El
día que empecé a quererme, dejé de necesitar culpables. No tuve más necesidad
de lanzar mis miedos a la cara de nadie. No fue preciso justificarme ni
reprochar. Descubrí que la vida era inocente y no conspiraba contra mí.
El
día que empecé a tenerme en cuenta, de repente no estuve ni encima ni debajo de
nadie. Mis principios eran los míos. No necesitaba defenderlos ni imponerlos.

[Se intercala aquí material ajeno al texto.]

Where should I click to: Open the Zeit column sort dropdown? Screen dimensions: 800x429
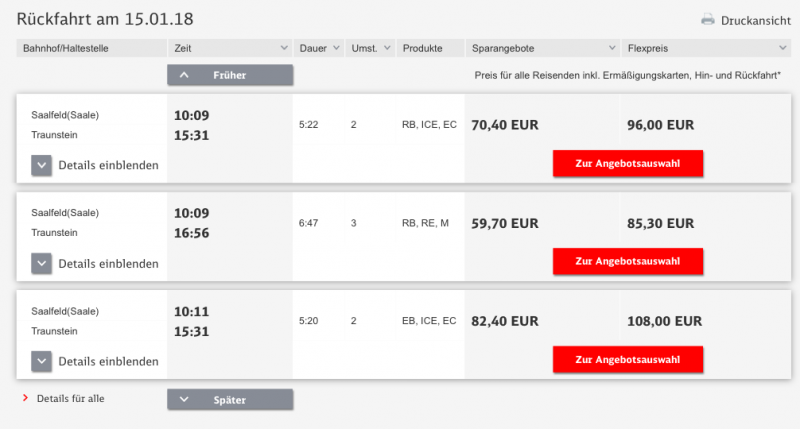tap(284, 48)
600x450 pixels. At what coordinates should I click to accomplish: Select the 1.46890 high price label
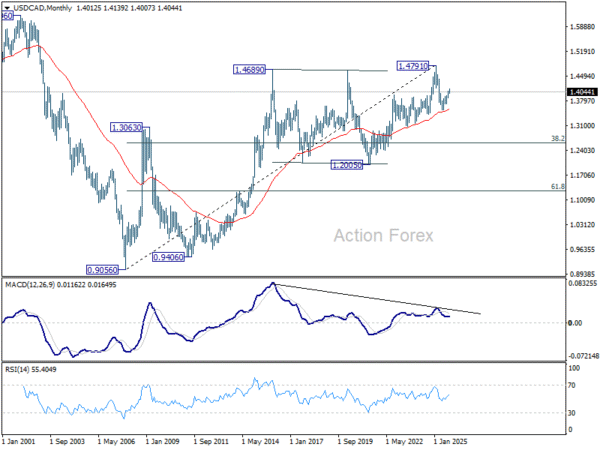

Ni siquiera precisaba perpetuarlos en el tiempo, porque podía ir adaptándolos a
mi crecimiento vital. Descubrí que no requería aprobar ni ser aprobado.
El
día que empecé a considerarme mi propio compañero, no volví a estar solo. Ya no
fue necesario mendigar reconocimiento ni sacrificar mi esencia. Me liberé de la
necesidad de sentirme arropado y, paradójicamente, encontré más abrazos que
nunca. Descubrí que, en realidad, la soledad medía mi propia ausencia.
El
día que empecé a decir no cuando lo necesitaba y sí cuando lo sentía, dejaron
de ser importantes los asentimientos o las negaciones. Entendí, a un nivel
profundo, que el respeto no era fidelidad inquebrantable. Descubrí que cada
entrega incondicional, estaba ocultando múltiples condiciones.
El
día que empecé a ser yo, tomé conciencia plena de que no sabía quién era. No
fue preciso tener una respuesta elaborada o un plan fijo. No fue necesario,
nunca más, poseer certezas plenas. Y desde esa ignorancia patrocinada, comencé
a ser un poco más sabio. Descubrí, que cuando me permitía vaciarme, estaba
abriendo espacio para poder llenarme de cosas nuevas.